Mainline fuel costs have significantly increased since 2005, increasing by $179 million from 2006 to 2007, in addition to the $792 million
increase from 2005 to 2006. These increases are primarily due to significant increases in market prices for jet fuel. The Company's average
cost per gallon for jet fuel, including taxes and hedge impacts, increased from approximately $1.79 in 2005 to $2.11 in 2006 and $2.18 in
2007. Similar increases were experienced in United Express' average cost per gallon of jet fuel, which is classified as Regional affiliates
expense in the Statements of Consolidated Operations.
In 2007 and 2006, the Company recorded approximately $119 million and $9 million, respectively, of employee profit sharing, including
related employee taxes, based on annual pre-tax earnings.
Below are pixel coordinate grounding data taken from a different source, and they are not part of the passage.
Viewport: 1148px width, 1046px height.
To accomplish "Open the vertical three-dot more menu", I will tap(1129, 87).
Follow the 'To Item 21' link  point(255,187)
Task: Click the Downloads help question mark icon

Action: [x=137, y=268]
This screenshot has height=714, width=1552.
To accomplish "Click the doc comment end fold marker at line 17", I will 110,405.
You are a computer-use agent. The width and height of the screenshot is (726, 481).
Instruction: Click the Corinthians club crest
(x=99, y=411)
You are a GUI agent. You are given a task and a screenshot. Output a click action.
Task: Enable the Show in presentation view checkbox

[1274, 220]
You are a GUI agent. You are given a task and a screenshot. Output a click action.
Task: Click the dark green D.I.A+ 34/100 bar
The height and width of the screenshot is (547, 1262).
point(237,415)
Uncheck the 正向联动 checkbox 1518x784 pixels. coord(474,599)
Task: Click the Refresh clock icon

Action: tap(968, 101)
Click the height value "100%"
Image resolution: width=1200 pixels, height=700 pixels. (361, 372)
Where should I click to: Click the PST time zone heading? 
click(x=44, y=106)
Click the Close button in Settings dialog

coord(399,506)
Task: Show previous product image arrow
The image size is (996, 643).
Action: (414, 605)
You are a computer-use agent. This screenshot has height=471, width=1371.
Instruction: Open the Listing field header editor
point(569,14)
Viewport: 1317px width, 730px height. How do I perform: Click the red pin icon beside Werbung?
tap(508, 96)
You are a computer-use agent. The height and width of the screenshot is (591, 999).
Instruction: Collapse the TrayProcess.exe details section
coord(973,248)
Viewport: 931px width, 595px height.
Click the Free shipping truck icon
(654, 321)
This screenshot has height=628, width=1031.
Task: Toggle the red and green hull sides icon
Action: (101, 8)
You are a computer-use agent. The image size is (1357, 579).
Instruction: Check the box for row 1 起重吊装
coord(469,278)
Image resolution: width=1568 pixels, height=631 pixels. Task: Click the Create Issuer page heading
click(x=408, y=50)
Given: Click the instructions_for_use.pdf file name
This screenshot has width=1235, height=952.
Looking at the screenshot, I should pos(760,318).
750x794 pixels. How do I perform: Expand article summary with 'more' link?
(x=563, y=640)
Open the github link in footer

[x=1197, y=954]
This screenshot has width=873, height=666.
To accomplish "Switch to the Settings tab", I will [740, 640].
The rate of profit sharing was increased from 7.5% to 15% between periods, and
pre-tax income was significantly higher in 2007. A $110 million decrease in share-based compensation expense offset the increase in the
Company's profit sharing plan expense.
Aircraft maintenance materials and outside repairs expense increased $157 million, or 16%, in 2007 as compared to 2006, and by
$128 million, or 15%, in 2006 as compared to 2005. As further discussed in the "Results of Operations" section below, these increases are
due to several factors, including higher volumes of heavy maintenance visits, increased rates under certain long-term maintenance contracts
and a higher cost of parts.
Interest expense decreased $109 million in 2007 as compared to 2006 primarily due to $2.2 billion of decreased balance sheet debt
outstanding and a credit facility amendment in February 2007 that significantly lowered our interest rate under the credit facility. Interest
expense increased $288 million in 2006 as compared to 2005 primarily due to increased debt outstanding of approximately $1.4 billion as a
result of the Company's new capital structure resulting from its emergence from bankruptcy on February 1, 2006.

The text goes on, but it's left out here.